Cotten, Baxter ’11 and McGavin ’12 Publish in Biophysical Journal
Associate Professor of Chemistry Myriam Cotten with students Matt Baxter ’11 and Jason McGavin ’12 published an article in the Sept. 7, vol. 105 issue of the Biophysical Journal. The paper titled “Amphipathic Antimicrobial Piscidin in Magnetically Aligned Lipid Bilayers” is also co-authored by Professor Stanley Opella, from the University of California San Diego (UCSD), and members of his research team.
In the summer of 2010, Baxter and McGavin spent 10 days working at Opella’s laboratory, the Center for Nuclear Magnetic Resonance (NMR) Spectroscopy and Imaging of Proteins at UCSD. There they learned how to make bicelles (“bilayered micelles”), an innovative sample preparation method that can be used to mimic bacterial membranes.

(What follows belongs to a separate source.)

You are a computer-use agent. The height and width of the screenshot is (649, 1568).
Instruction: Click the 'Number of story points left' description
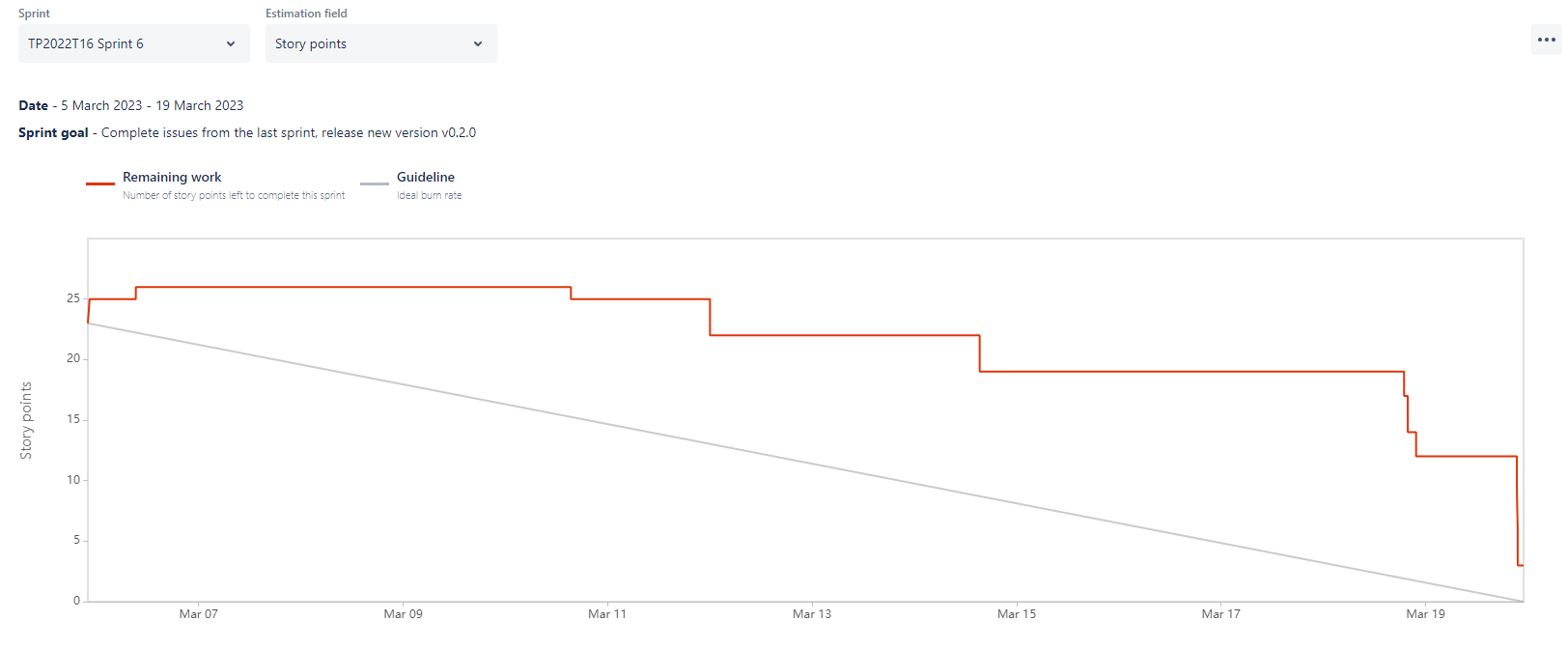pos(234,195)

They were also involved in the collection of data on samples containing bicelles and piscidin, an antimicrobial peptide, a membrane-active antimicrobial peptide investigated in Cotten’s group.

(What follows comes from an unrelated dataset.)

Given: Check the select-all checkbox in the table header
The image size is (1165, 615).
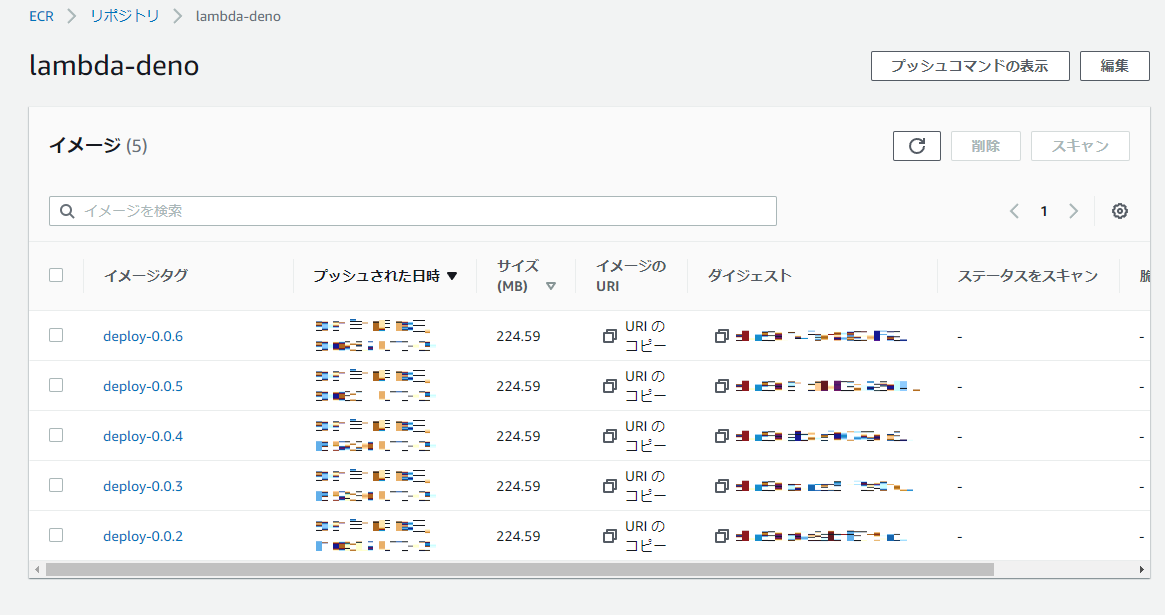Looking at the screenshot, I should point(56,275).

Baxter’s senior thesis project featured the use of bicelles to determine the charge state of piscidin in the presence of bacterial membrane mimics. Professor Cotten’s project on piscidin is supported by a five-year CAREER grant from the National Science Foundation.
The Cotten and Opella research groups have collaborated on the use of bicelles to investigate structure-function relationships in antimicrobial piscidin. Antimicrobial peptides have been the subject of extensive studies in the search for novel antibiotics with rapid broad-spectrum antimicrobial activity and reduced cytotoxicity.

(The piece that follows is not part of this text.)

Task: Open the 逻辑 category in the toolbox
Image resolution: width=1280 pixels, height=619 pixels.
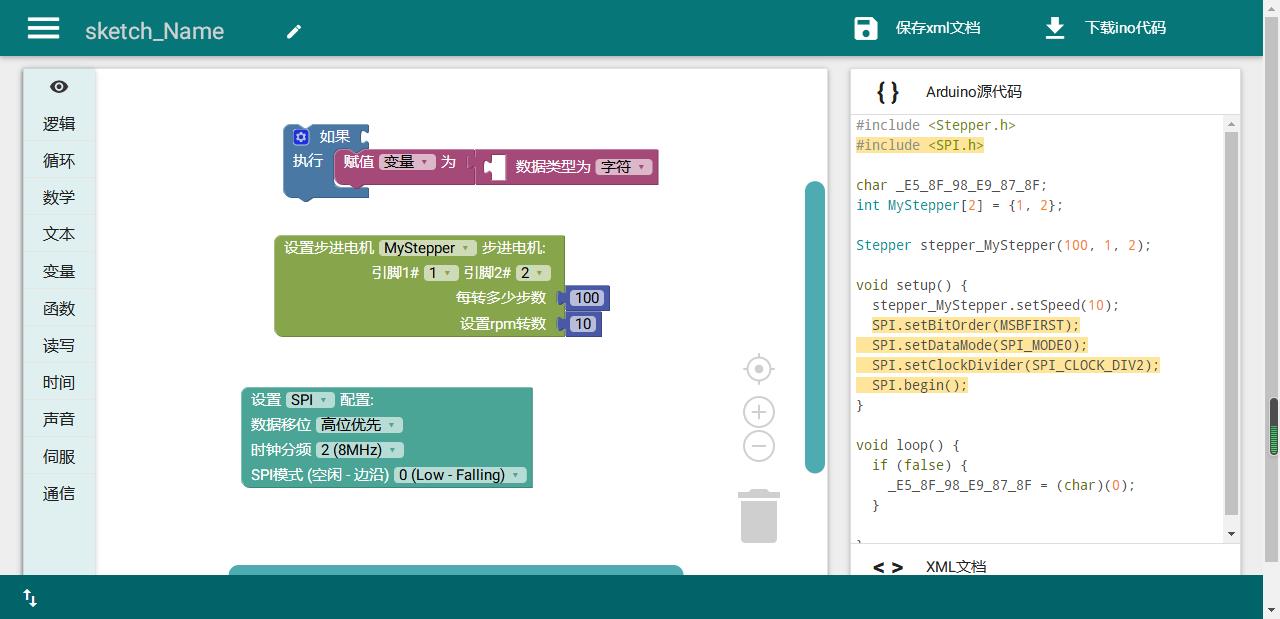Action: tap(59, 124)
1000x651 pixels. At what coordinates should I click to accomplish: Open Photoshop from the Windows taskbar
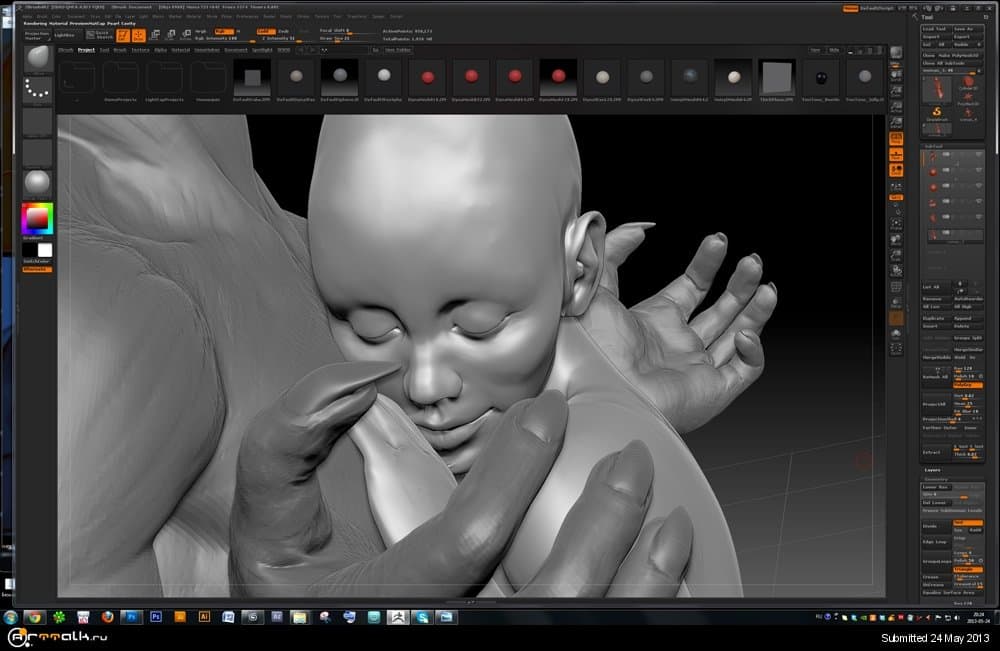pos(155,617)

To gain insight into the mode of action of these peptides, Cotten and her team have been engaged in determining their three-dimensional structures and studying their interactions with lipid bilayers that mimic bacterial cells. To overcome the experimental challenges of studying membrane proteins under physiologically relevant conditions, the Opella group has done pioneering work with NMR and bicelles.
Bicelles, which are made by mixing short- and long-chain phospholipids, present important advantages for the studies of membrane-bound proteins and peptides, with perhaps the most important feature being that the studies can be performed with the proteins and peptides in a functional state in fully hydrated lipid bilayers, similar to conditions found in a host organism. Notably too, the pH, salt concentrations, water content, ionic strength, and temperature can be measured and changed. In addition, peptide-containing magnetically aligned bilayer samples are readily prepared, stable for long periods of time, and highly reproducible.
The paper demonstrates for the first time that bicelles are well suited for structural studies of amphipathic peptides. The Cotten group has also been using them for studies as a function of important physiological parameters, such as bilayer composition, pH, and electrolytes. Future research will focus on comparing various members of the piscidin family, which differ in their antimicrobial potency and toxicity against mammalian cells. Overall, this research helps scientists in the field better understand peptide-lipid interactions related to the ability of antimicrobial peptides to disrupt bacterial membranes and induce cell death.
The long term goal of the Cotten group is to identify common principles that will facilitate the design of pharmaceuticals with enhanced antibacterial activity and low toxicity against mammalian cells.
The Biophysical Journal is published by the Biophysical Society, which organizes the largest meeting of biophysicists in the world.